An animated face named Engrid greets Disneyland visitors with "bienvenue, humain" ("welcome, human"). The face periodically asks questions throughout the film, such as "when you travel through the universe, do you locate yourself with a map or do you find your way with your internal compass?" and "If you were a bird, which bird would you be? An owl or a dove?"

While riding the Big Thunder Mountain roller coaster, the narrator ponders the nature of childhood and reality. He recalls meeting a park employee who wears a character costume of Goofy, and who was elected staff representative by his costumed co-workers. This Goofy met with management to complain about the costumes, which are described as uncomfortable in both winter and summer, and difficult to see through and breathe in. Management assured Goofy that the costumed employees' concerns would be taken under consideration, and Goofy returned to his work.
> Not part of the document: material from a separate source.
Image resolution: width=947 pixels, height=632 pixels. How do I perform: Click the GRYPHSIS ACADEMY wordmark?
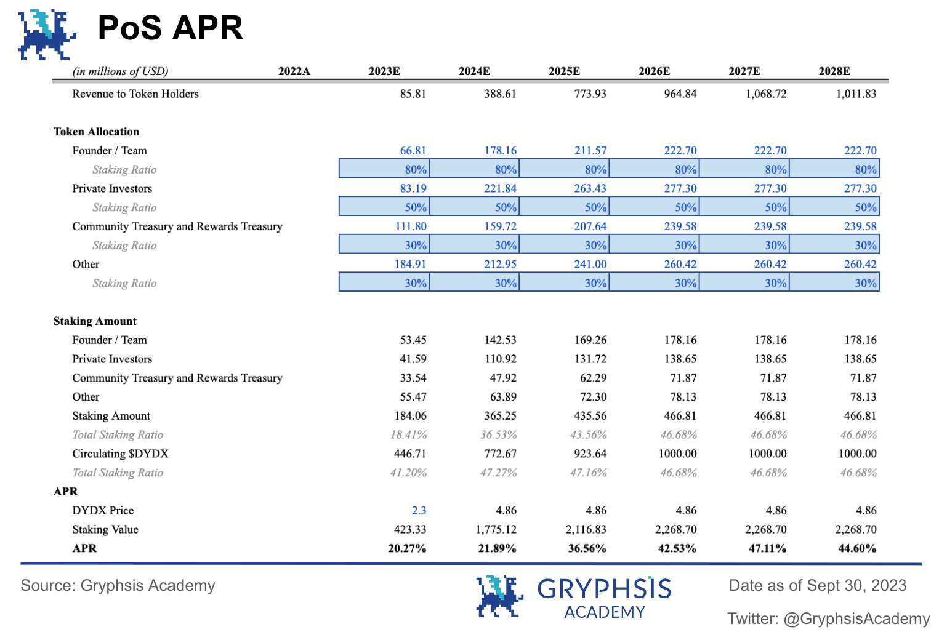tap(605, 598)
The narrator describes watching a parade, during which a Disneyland employee leads a dancer away from the procession to a young blind girl. The girl touches the dancer's face, body and costume, and the narrator remarks that "Disneyland was made for the blind". The narrator recounts meeting a retired widow named Mr. Robert, whose wife died of cancer. Mr. Robert said that he is visiting the park for the week, and is doing so for personal rather than professional reasons. The narrator relates to Mr. Robert a Rudyard Kipling story titled The House of Desires, which tells of a woman who dies of cancer; he wonders if it was a good idea to have told Mr. Robert that story.

A number of costumed characters in the park are shown interacting with visitors, including children. The narrator describes the characters as stiff and awkward, more so than the employees within the costumes realise. The narrator recalls speaking to the captain of one of the Disneyland riverboats. The captain tells him about a shy passenger who once jumped from his boat as it was docking. The captain jumped into the water after her, rescuing her from being crushed between the boat and the dock, and she thanked him as if he "had picked up her handkerchief".
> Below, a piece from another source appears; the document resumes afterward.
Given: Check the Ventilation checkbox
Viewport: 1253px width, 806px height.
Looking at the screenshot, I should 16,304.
The narrator recollects a dream he had while sleeping in the Disneyland Hotel, in which Mickey Mouse had turned into a real, non-anthropomorphic mouse, and was rumoured to have been killed by a mousetrap. The narrator thinks the dream may indicate that he is "adapting [himself] to Disneyland".
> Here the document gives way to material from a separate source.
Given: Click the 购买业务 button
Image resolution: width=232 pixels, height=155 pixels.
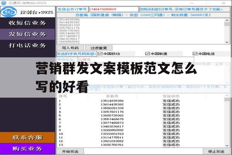Looking at the screenshot, I should pyautogui.click(x=27, y=149).
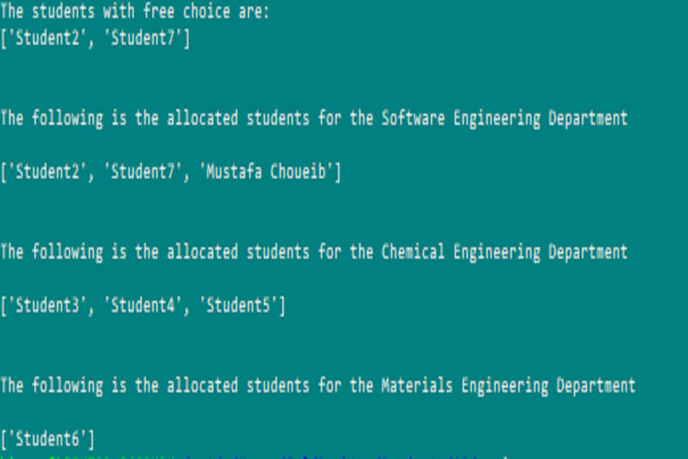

Engrid analyses the answers it received to its questions, and determines that the respondent is idealistic, and prefers to explore the "dark area" of their mind. Engrid notes the importance of balancing sadness and joy. The narrator remarks that "the painful melancholy" of his childhood memories still affects him. He describes Disneyland as empty, but that it "reminds us of our childhood." He concludes that children "love life", and that "nothing forces them to love the life they have".

==Production==
Disneyland, mon vieux pays natal was shot primarily at Disneyland Paris. Writer-director Arnaud des Pallières negotiated with park officials about what he was allowed to film at the park, and they provided him with a list of prohibitions. A contract was signed, and des Pallières recalled that "I had access to what I wanted". He was accompanied by two communication managers during filming.